Visualize the decision tree, and pick three of the leaf nodes in your decision tree visualization.

For each node, calculate the Gini impurity by hand to check against the calculation from scikit-learn. Show the steps of your calculation and the result.

In [None]:
# Add code to visualize the decision tree and get impurity measures

# Exercise 2: Backpropagation (30 points)

In this exercise you will gain some experience with the backpropagation equations and the numerical calculations of the gradient.



## part 2(a): Backpropagation theory (15 points)

Complete the proofs of [Nielsen's equations BP3 and BP4](http://neuralnetworksanddeeplearning.com/chap2.html#proof_of_the_four_fundamental_equations_(optional)).

In Nielsen's notation (but with layer numbers written in parenthesis for clarity):
$$
\begin{align}
\frac{\partial C}{\partial b_j^{(l)}} &= \delta_j^{(l)} & \quad \quad \text{(BP3)} \\
\frac{\partial C}{\partial w_{jk}^{(l)}} &= a_k^{(l-1)} \delta_j^{(l)} & \quad \quad \text{(BP4)}
\end{align}
$$
where $C$ is the cost function (loss function), $w$ and $b$ are weights and biases, $a$ is the post-activation output for the layer, and $\delta$ is the error of a single neuron.

## part 2(b): Numerical calculation (15 points)

Consider a single perceptron node with 1-dimensional input $x$. The weight and bias of the node are $w=0.5$ and $b=0.1$. We use the ReLU activation function on the output of the node and the mean square error loss function.

If the data input and target are $x=1, y=1$:
- What is the loss function value?
- What is the gradient $\partial L/\partial w$?
- What is the gradient $\partial L/\partial b$?

You can do this by hand.
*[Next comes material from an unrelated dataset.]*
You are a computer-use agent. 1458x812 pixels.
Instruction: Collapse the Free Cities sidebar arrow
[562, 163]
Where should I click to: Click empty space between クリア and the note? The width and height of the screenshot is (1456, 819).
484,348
Show your work, and feel free to check your answer with some code.




# Exercise 3: Deep Neural Networks (40 points)

In this exercise we will train a deep neural network for neutrino experiment data from [the MiniBOONE experiment](https://www.fnal.gov/pub/science/experiments/intensity/miniboone.html).

The goal is similar to Exercise 1 above: prepare a binary classification to distinguish electron neutrinos (signal) from muon neutrinos (background).
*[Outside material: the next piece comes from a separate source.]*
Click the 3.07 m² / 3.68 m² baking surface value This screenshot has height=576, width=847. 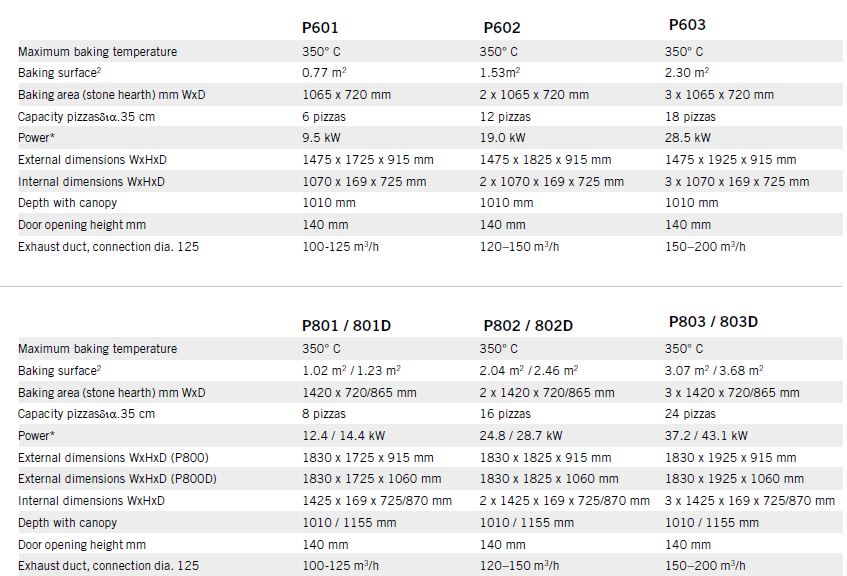tap(714, 371)
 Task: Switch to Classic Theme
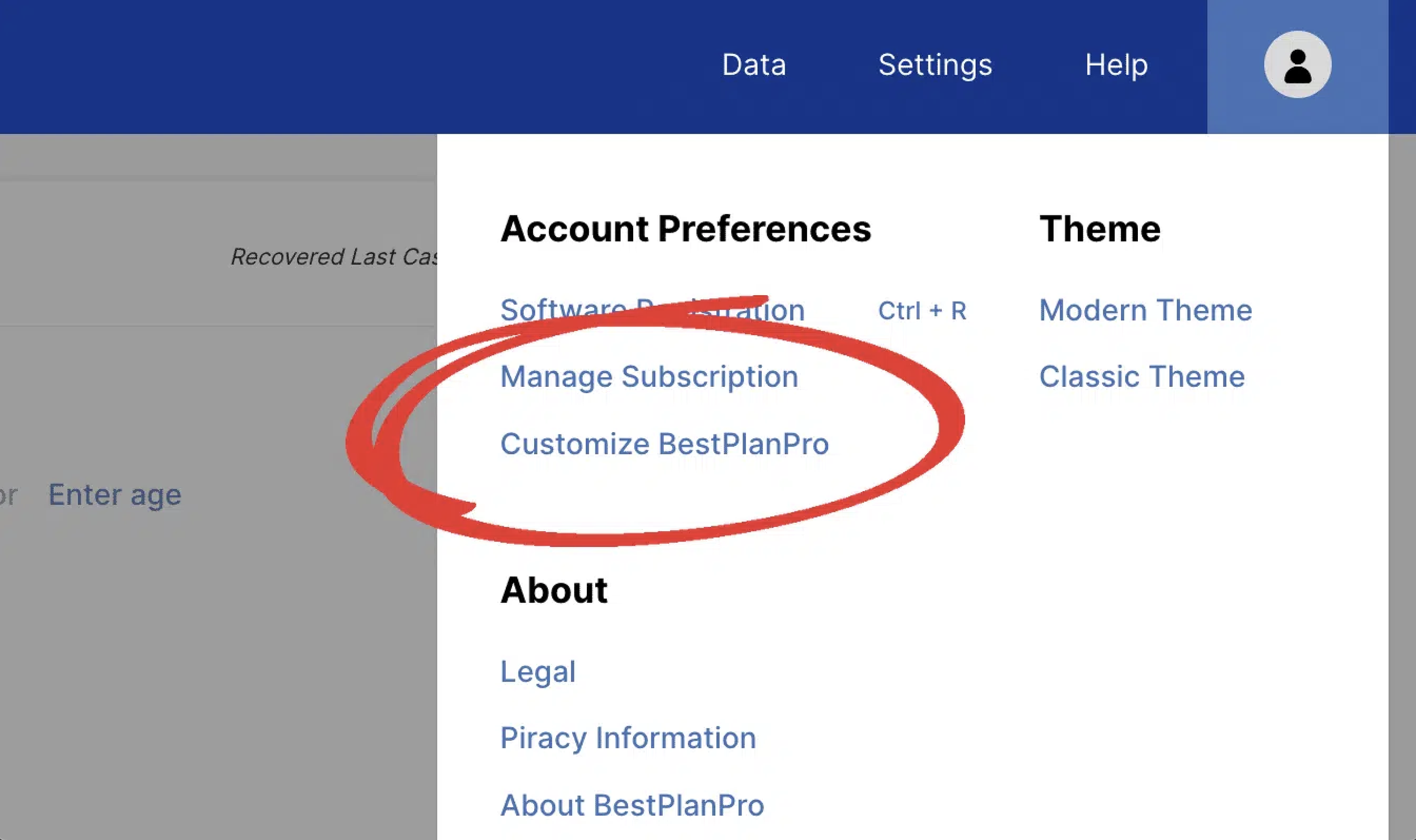(1141, 377)
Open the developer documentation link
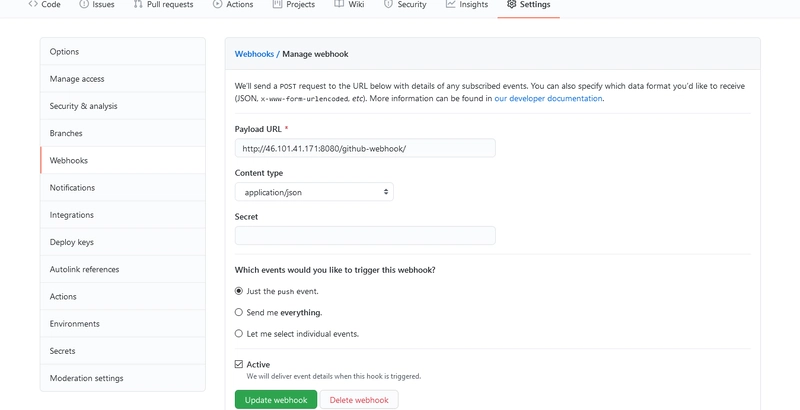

In this exercise, you will set up a neural network model using PyTorch and train it using the MiniBOONE training data, then test it on the testing data.
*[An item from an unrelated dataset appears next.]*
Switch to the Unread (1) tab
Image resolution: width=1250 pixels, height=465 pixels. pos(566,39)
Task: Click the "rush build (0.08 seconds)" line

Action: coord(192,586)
## part 3(a) (20 points): DNN with tanh activation

Implement a deep neural network (at least 1 hidden layer between the input and output layers) to classify events as electron neutrinos (signal) or muon neutrinos (background). Use the tanh activation function, except in the output layer.

Here are some starting points for the DNN:
- 3 hidden layers w/ 64 units each
- BCE loss function
- SGD optimizer w/ batch size of 128

You should expect to train for at least 50 epochs.

In [None]:
# Put code here to implement the DNN to classify neutrino events
# You can use the examples from class and the hands-on notebooks

## part 3(b) (10 points): DNN performance assessment

Calculate the performance of the DNN on the testing data:
- confusion matrix
- ROC curve
- Area Under Curve (AUC)



In [None]:
# Put code here to assess the DNN performance
# You can use the examples from class and the hands-on notebooks

## part 3(c) (10 points): Change of activation function

Replace the sigmoid activation functions with the ReLU activation functions, in the layers where it is possible.
(Hint: there is one layer where you can't use the ReLU activation function--why not?)

What happens with the training and performance? Can you improve the performance relative to the original training with sigmoid activation functions?

In [None]:
# Put code here to change the activation functions to sigmoid,
# then retrain and re-assess the performance.
# (It's reasonable to cut-and-paste from the code in part 3(a).)